The parasite that causes river blindness, a crippling disease endemic in Africa and tropical regions of the Americas, may develop resistance to the one drug used to treat it.
The discovery could force public health officials to rethink strategies for controlling river blindness, also known as onchocerciasis. Currently there are 18 million cases in 36 countries worldwide - making it the second leading infectious cause of blindness.
In The Lancet study, researchers tested 2,501 people in disease-endemic regions of Ghana from 2004 to 2005, and found 19.5 percent had the worms that cause river blindness.
Doctors treated 342 people, from 10 communities within the regions, with ivermectin, and then tested them to see if immature worms were still in their system. Ivermectin only acts to kill young worms, so any adult worms in patients would still be present, even after treatment.
In four of the 10 communities, people were shown carrying a higher number of immature worms - the opposite result expected from the drug - suggesting the parasite was developing immunity.

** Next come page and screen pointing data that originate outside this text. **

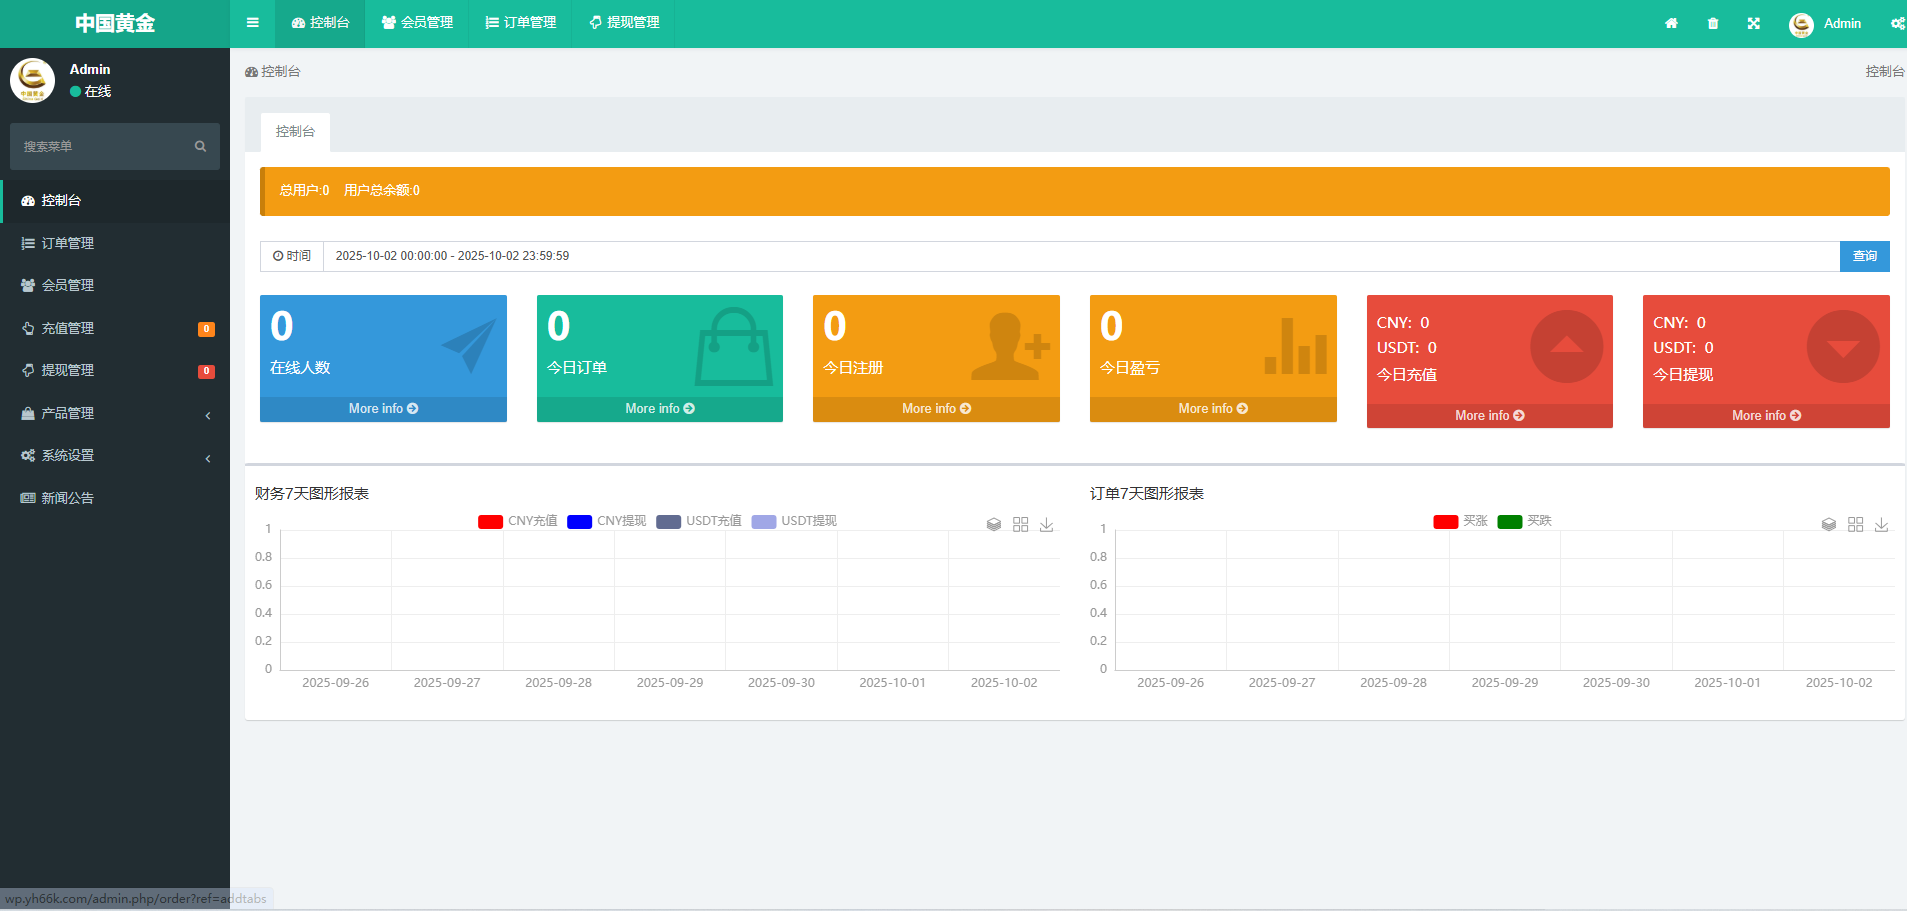Toggle CNY充值 series in finance chart legend

(518, 521)
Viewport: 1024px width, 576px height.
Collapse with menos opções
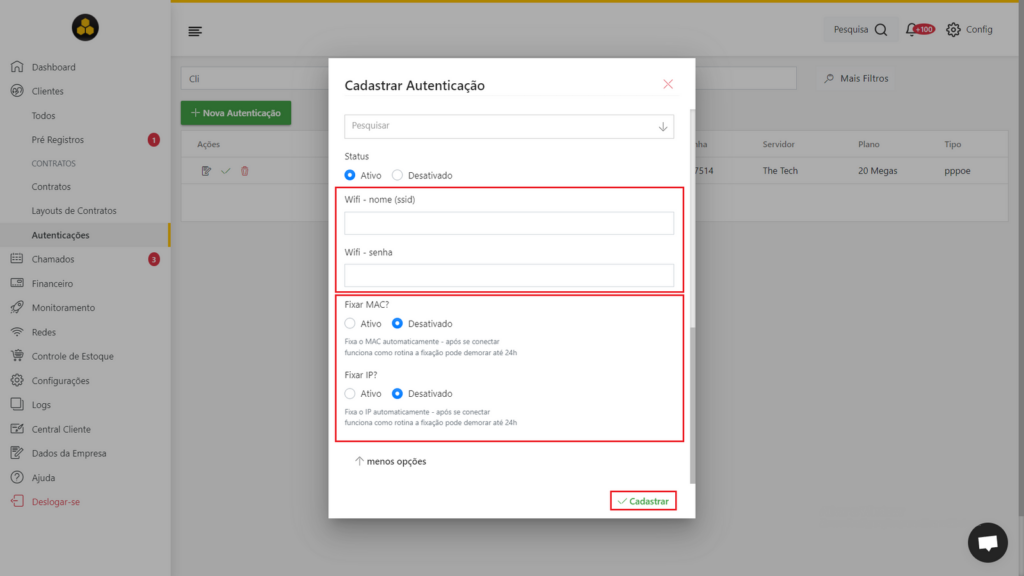390,461
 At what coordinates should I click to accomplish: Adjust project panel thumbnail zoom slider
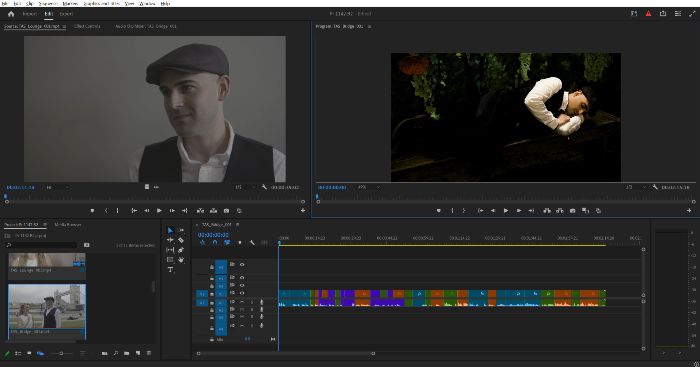click(61, 353)
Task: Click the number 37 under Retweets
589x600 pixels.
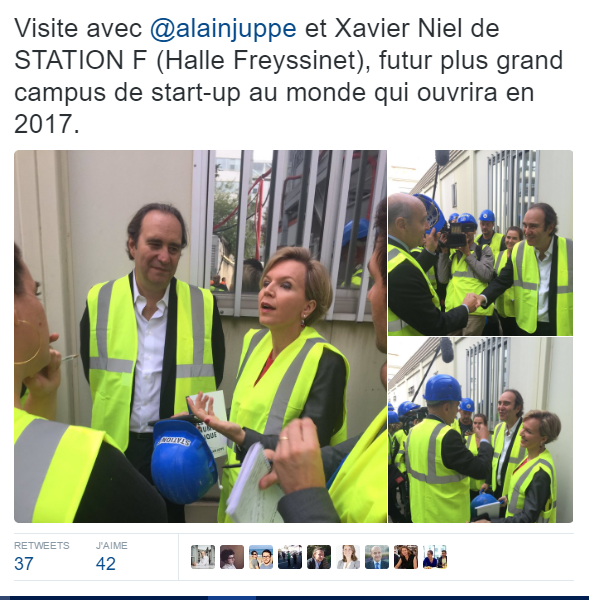Action: pyautogui.click(x=24, y=564)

"This finding represents a wake-up call that any parasite-control program that relies on a single antimicrobial agent is always at risk of derailment," wrote Dr. Peter J. Hotez, president of the Sabin Vaccine Institute, in an accompanying commentary in The Lancet. Hotez was not linked to the study.

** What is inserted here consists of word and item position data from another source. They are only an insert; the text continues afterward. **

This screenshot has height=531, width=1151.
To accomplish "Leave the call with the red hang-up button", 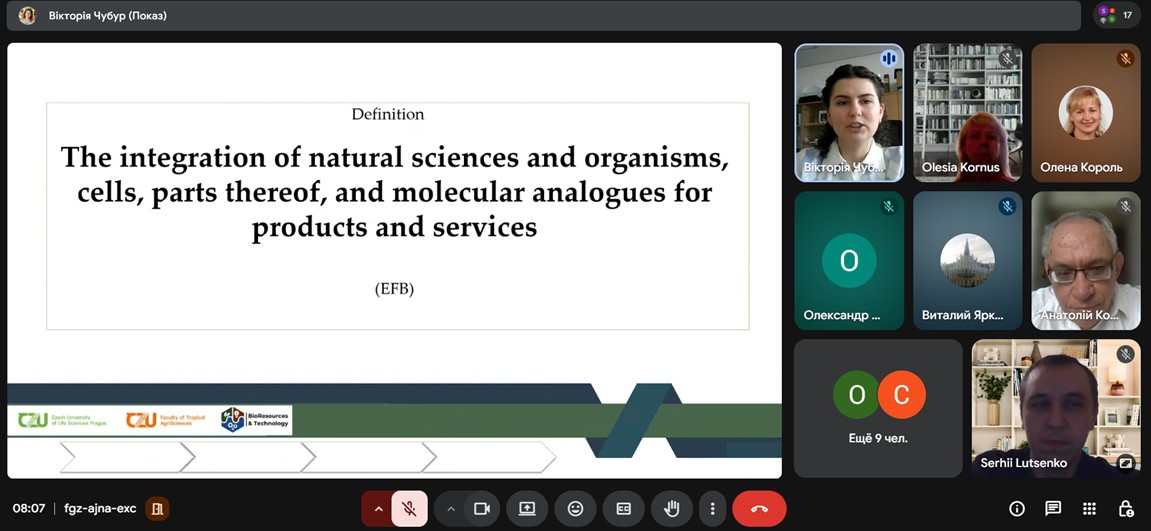I will point(759,509).
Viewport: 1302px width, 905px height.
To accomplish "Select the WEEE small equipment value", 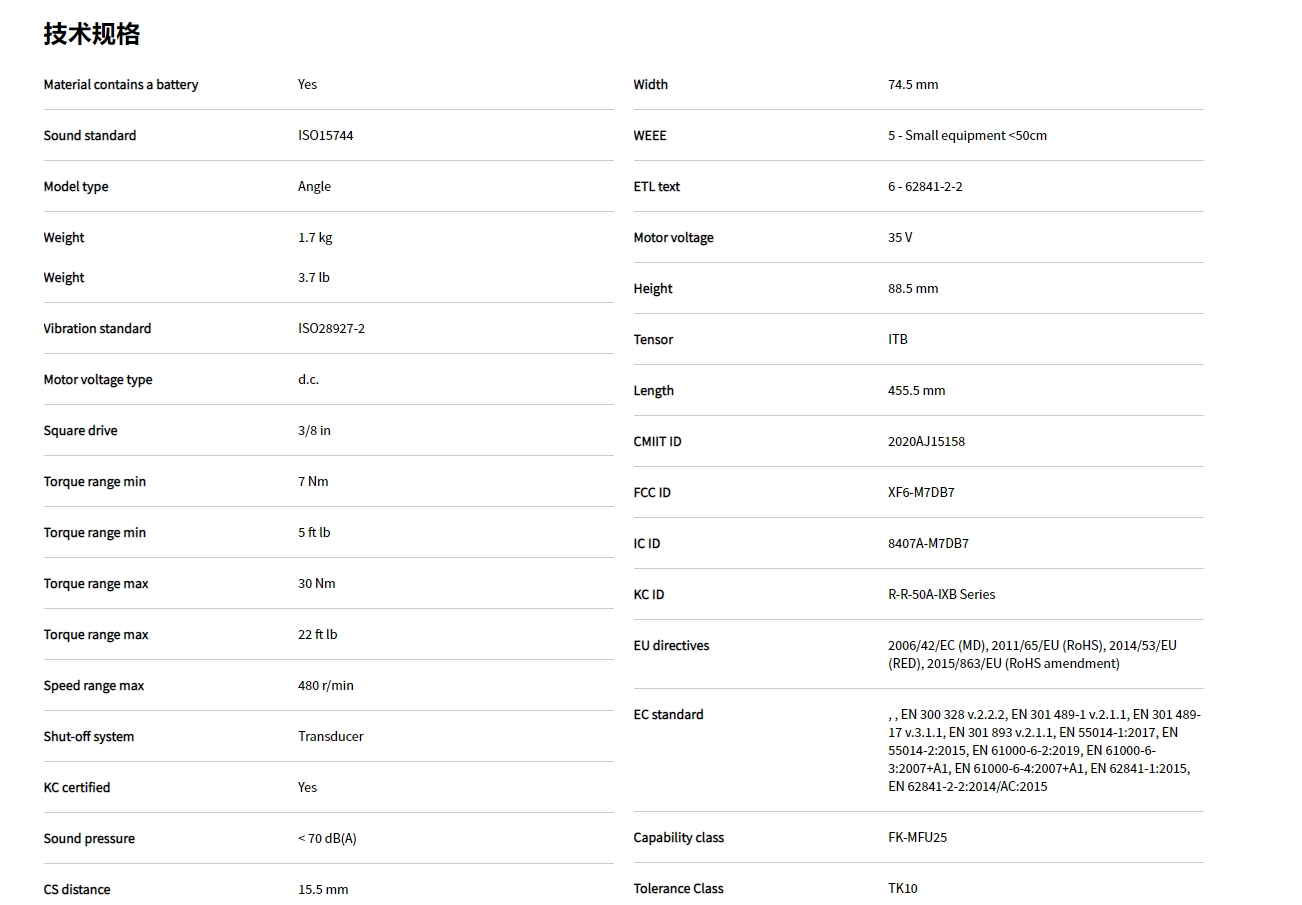I will pos(966,136).
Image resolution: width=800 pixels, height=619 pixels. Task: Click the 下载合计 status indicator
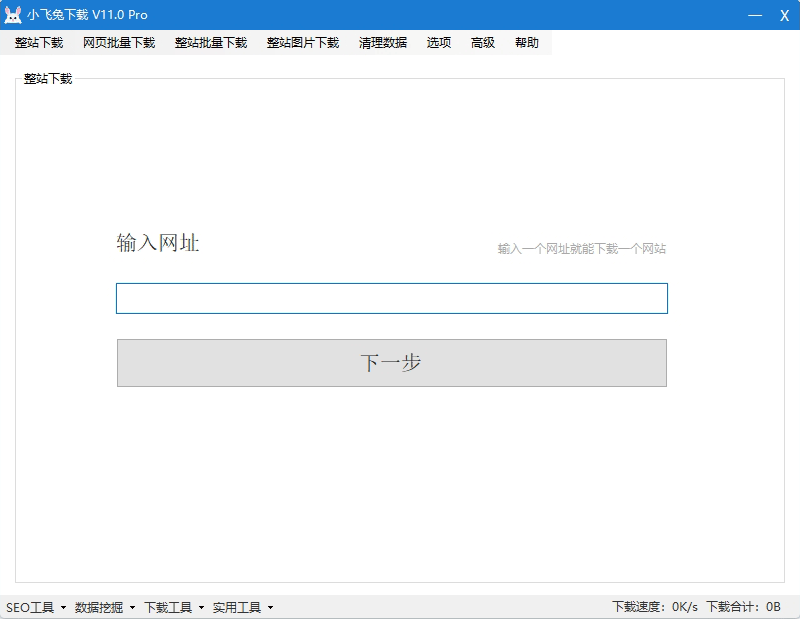pos(743,607)
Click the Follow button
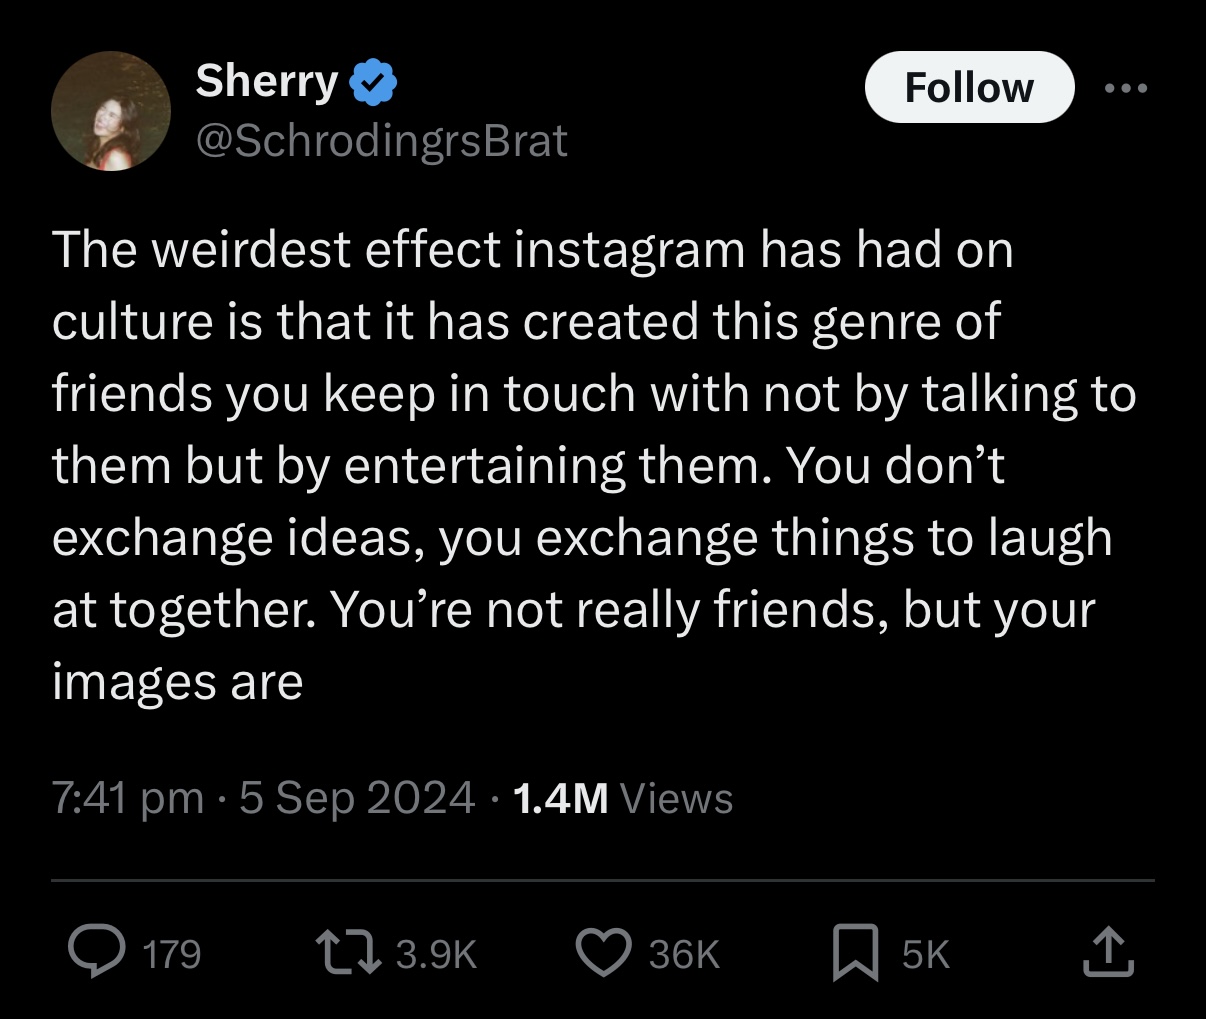The height and width of the screenshot is (1019, 1206). click(969, 87)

River blindness is caused by a thin worm that can live for more than a decade in the human body. It is transmitted to humans by black flies, which lay their eggs in rivers. Each adult female worm - which can be more than a half-meter (half-yard) in length - produces millions of offspring that migrate throughout the body. The worms can cause intense itching, elephantiasis of the genitals and blindness if they reach the eyes.
Every year, public health officials give out more than 20 million doses of ivermectin, used to treat river blindness since 1987. Experts estimate the drug has prevented nearly 40,000 cases of blindness a year. To date, nearly US$600 million has been spent trying to eliminate river blindness from the world.
"It's not surprising that we're seeing some drug resistance," Hotez said. "You can't rely on a single tool without any backup." The emerging problem of resistance to this drug underlines the need to find new drugs and possibly even vaccines, he said.
Researchers identified some genetic changes in the disease-causing worm in Ghana and Cameroon, but could not explain what those changes meant exactly.
Genetic changes are "often the first sign the parasite could be developing drug-resistance, but it still needs to be investigated further," said Dr. Roger Prichard, the study's lead author and a professor at McGill University's Institute of Parasitology in Montreal.
Researchers suggested more testing needed to be done. If widespread resistance is detected, public health officials may have to redirect their control efforts to slow the trend, for example, by giving ivermectin only to infected patients rather than to entire communities at risk.
Alternatively, doctors could try another drug - some possibilities are in the pipeline, but none are ready at the moment.
Experts have acknowledged that relying exclusively on ivermectin was not the best strategy.
"It's been taken for granted for years that the river blindness problem has been solved because we have ivermectin," Prichard said. "But the problem has not been solved. We need another drug."